La Milady d'Alexandre Dumas, femme fatale, intrigante, âme damnée du cardinal de Richelieu a incontestablement marqué des générations de lecteurs et lectrices des Trois Mousquetaires. Sa figure littéraire ou filmographique hante l'imaginaire collectif en contrepoint de la lumineuse et douce Constance de Bonacieu.
Aussi n'était-il pas temps de céder la parole à Milady, ce monstre fait femme, afin qu'elle puisse plaider sa cause ? Quels drames, quelles injustices, quels affronts a-t-elle subis pour aboutir à cette carapace de dureté et de fureur ? C'est le parti pris de l'auteure qui, tout en ayant adoré l'œuvre de Dumas, tente de rendre justice à celle que tous les hommes ont condamnée.
Points forts
Le point fort de ce roman est avant tout le choix de son thème. La monstruosité et le crime fascinent autant qu'ils révulsent. Il est donc adroit de donner la parole à Milady afin de découvrir la genèse d'un tel personnage et d'en comprendre les ressorts - a priori - par rapport au personnage de Dumas. De même, on découvre un d'Artagnan vieillissant qui jette un regard troublé sur ses jugements passés et ses erreurs de jeunesse, ce qui remet en cause la lecture binaire du roman de Dumas.

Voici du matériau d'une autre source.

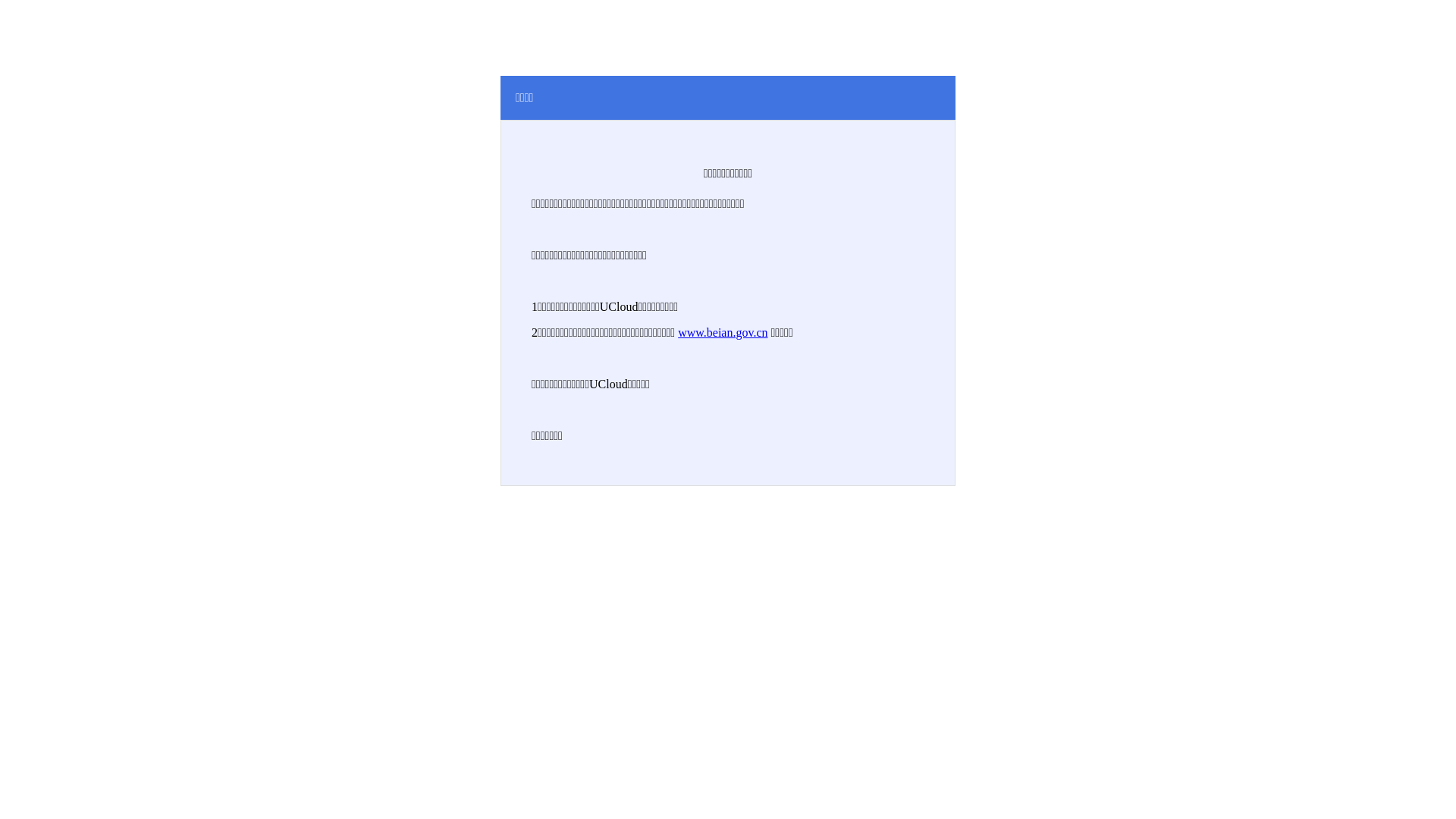
www.beian.gov.cn Element type: text (722, 332)
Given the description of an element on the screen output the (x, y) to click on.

Une femme au XVIIème siècle est vouée à se soumettre au mariage ou à l'institution d'un couvent. Or Milady n'est ni épouse ni nonne et sa beauté est vénéneuse. La proposition de l'auteure de dévoiler ce qui a permis à cette femme de se faufiler à travers les diktats de son époque est intéressante.
Par extension, cette Milady racontée dans un style contemporain renvoie à toutes les femmes qui ont lutté et luttent encore pour avoir le droit d'exister ou encore qui revendiquent tout simplement leur droit au bonheur.
Quelques réserves
Le style est assez inégal. L'écriture à la première personne pour Milady n'intervient qu'à la moitié du roman, c'est-à-dire à l'âge adulte. Il aurait été intéressant d'utiliser également le « je » pour l'enfant qu'elle a été afin de mieux ressentir sa peur, son désespoir, ses colères mais aussi ses attachements.

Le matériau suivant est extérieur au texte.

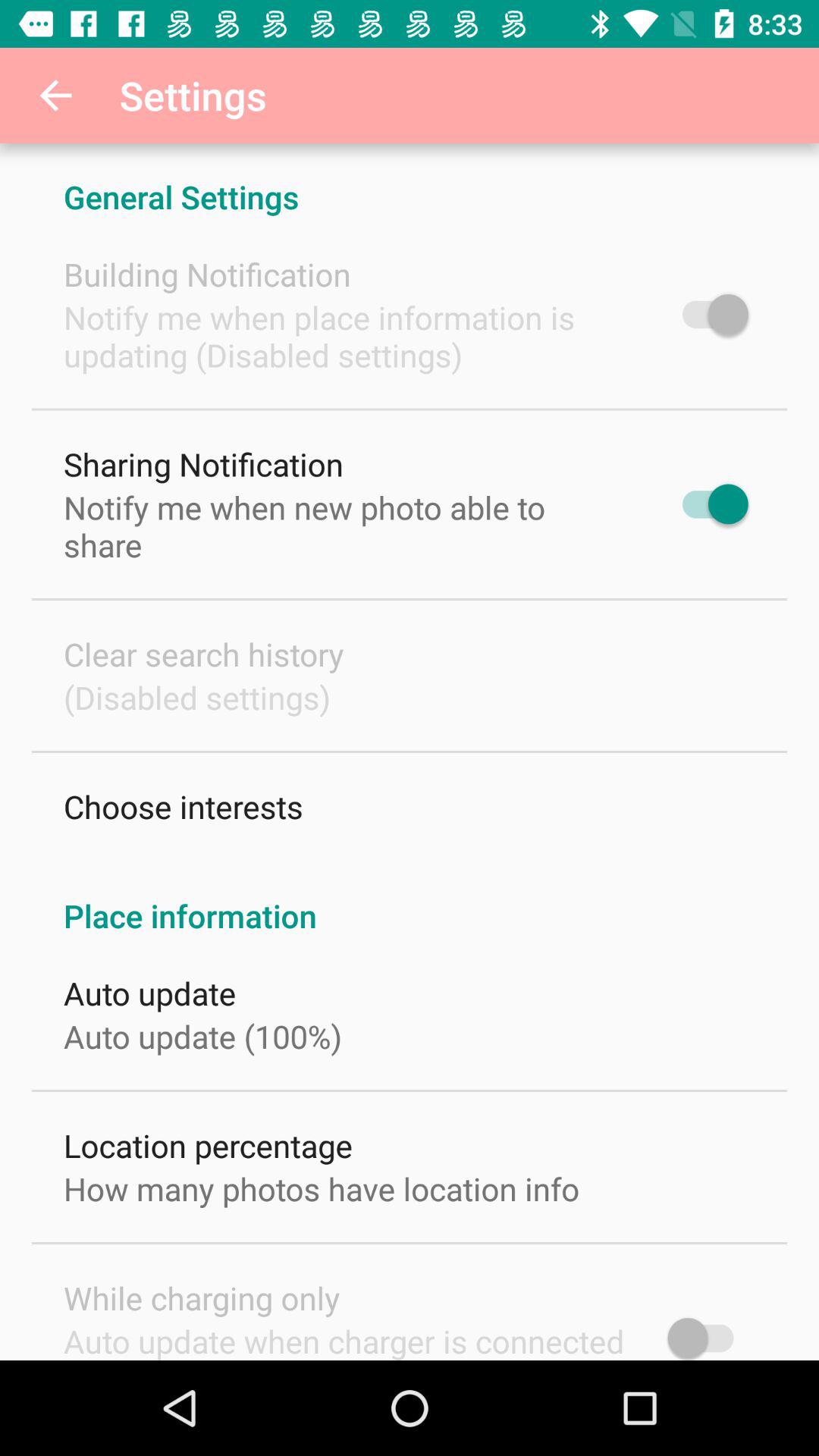
press the icon below general settings icon (206, 273)
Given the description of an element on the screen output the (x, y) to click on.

De même, dans cette première moitié de roman, les phrases courtes sont plaquées sans émotions avec des détails parfois inutiles (les résultats d'une partie de dés qui n'apportent rien à l'histoire). Cela rend la narration factuelle et artificielle. Le décor prime sur la psychologie des personnages.
Les situations sont improbables tant pour cette jeune Milady qui a le privilège d'apprendre escrime et équitation au sein du couvent (pourquoi ce régime de faveur par rapport à ses camarades et dont on ignore globalement les relations qu'elle entretient avec elles ?) que pour un d'Artagnan vieillissant occupé par le récit de sa vie auprès d'un jeune camarade alors qu'il est censé être au cœur d'une action militaire auprès de Vauban.
Encore un mot...
J'ai entendu et lu un certain nombre de critiques positives de ce roman au cours de ces semaines de rentrée littéraire. Je suis donc désolée de ne pas abonder dans le même sens. Autant le thème m'a semblé intéressant, autant j'ai été déçue par la forme et le fond du roman... ou alors je suis passée complètement à côté ! Je mets donc ce désamour pour cette Milady anachronique sur le compte de ma subjectivité. Ce roman n'en reste pas moins un moment de lecture divertissant.
Une phrase
« Je n'avais ni l'abnégation des femmes, ni l'insouciance des hommes et je restais entre deux mondes, entre deux sexes, inapte à faire partie de l'un comme de l'autre.» P.384
L'auteur
Adelaïde de Clermont-Tonnerre, journaliste et romancière, a pris la direction de la revue Point de vue en 2014 et s'est vue décerner de nombreux prix littéraires : Fourrure (Stock, 2010) reçut le prix Maison de la presse, le prix Françoise Sagan et le prix du Premier Roman de Femme; Le Dernier des nôtres (Grasset et Fasquelle, 2016) fut couronné par le Grand prix du roman de l’Académie française.